▸ **REQUIREMENTS**: Please copy out the material from the line containing "Task: Open Редактировать описание link" through the line containing "(x=83, y=5)", with both of those lines included.

++++++

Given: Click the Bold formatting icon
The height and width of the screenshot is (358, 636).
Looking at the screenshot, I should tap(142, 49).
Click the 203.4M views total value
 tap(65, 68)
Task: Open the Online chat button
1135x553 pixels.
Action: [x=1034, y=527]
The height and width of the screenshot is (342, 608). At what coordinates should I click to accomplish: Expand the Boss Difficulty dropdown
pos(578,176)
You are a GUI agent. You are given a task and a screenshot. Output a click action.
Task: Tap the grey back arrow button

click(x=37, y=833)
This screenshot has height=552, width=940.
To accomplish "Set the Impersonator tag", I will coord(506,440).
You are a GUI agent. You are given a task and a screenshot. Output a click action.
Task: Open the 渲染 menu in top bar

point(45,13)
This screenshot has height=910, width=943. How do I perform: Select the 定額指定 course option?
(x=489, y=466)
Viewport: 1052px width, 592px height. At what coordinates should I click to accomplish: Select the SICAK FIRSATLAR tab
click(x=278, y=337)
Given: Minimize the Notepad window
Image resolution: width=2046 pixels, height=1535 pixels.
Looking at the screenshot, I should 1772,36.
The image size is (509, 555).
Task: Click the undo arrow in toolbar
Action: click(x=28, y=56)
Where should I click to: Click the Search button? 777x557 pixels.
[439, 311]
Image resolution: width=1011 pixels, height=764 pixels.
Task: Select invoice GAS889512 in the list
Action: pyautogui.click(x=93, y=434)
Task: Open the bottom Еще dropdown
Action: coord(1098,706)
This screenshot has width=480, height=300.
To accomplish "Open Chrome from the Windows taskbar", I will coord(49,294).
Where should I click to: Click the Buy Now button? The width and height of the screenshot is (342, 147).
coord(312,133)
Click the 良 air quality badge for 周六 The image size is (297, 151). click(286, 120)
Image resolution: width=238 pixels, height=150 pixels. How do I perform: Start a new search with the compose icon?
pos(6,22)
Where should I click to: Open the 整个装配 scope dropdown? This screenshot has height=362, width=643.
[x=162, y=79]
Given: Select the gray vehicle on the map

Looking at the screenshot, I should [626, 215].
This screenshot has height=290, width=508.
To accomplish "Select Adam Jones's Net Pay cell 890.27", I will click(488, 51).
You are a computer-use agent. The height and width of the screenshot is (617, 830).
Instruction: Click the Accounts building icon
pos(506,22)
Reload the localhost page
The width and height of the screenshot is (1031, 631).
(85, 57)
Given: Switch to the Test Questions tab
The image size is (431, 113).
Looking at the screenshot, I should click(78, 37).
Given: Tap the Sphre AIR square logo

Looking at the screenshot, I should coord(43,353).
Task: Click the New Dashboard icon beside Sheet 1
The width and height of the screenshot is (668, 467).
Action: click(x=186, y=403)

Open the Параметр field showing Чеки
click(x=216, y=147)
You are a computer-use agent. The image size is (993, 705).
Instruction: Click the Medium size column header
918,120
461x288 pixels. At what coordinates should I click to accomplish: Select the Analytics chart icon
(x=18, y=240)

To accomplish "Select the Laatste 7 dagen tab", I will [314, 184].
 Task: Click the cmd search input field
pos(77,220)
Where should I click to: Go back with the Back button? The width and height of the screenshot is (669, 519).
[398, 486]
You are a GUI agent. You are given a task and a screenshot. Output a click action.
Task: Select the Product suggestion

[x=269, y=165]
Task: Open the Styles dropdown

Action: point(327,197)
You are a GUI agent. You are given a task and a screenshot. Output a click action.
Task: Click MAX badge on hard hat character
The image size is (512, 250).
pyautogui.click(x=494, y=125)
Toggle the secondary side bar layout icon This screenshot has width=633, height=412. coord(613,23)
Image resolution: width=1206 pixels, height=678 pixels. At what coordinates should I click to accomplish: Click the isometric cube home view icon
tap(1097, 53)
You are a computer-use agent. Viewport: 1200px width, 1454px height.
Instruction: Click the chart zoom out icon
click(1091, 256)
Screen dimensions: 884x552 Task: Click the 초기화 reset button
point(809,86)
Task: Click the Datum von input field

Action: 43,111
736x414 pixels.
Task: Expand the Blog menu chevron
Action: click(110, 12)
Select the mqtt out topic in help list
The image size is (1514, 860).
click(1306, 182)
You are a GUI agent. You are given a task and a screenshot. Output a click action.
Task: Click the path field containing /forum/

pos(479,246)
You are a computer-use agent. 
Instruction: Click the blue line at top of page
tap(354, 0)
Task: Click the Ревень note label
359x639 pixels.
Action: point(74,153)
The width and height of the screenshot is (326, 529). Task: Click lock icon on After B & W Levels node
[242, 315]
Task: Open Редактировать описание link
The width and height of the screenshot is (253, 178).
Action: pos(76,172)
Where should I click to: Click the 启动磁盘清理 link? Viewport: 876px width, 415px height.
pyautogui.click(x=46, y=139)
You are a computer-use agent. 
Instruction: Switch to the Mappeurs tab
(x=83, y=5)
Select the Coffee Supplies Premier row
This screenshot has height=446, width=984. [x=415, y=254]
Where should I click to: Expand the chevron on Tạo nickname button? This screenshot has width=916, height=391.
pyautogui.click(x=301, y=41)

++++++

▸ **EXERCISE RESULT**:
Task: Open Редактировать описание link
The width and height of the screenshot is (253, 178).
Action: pos(76,172)
Where should I click to: Click the 启动磁盘清理 link? Viewport: 876px width, 415px height.
pyautogui.click(x=46, y=139)
You are a computer-use agent. 
Instruction: Switch to the Mappeurs tab
(x=83, y=5)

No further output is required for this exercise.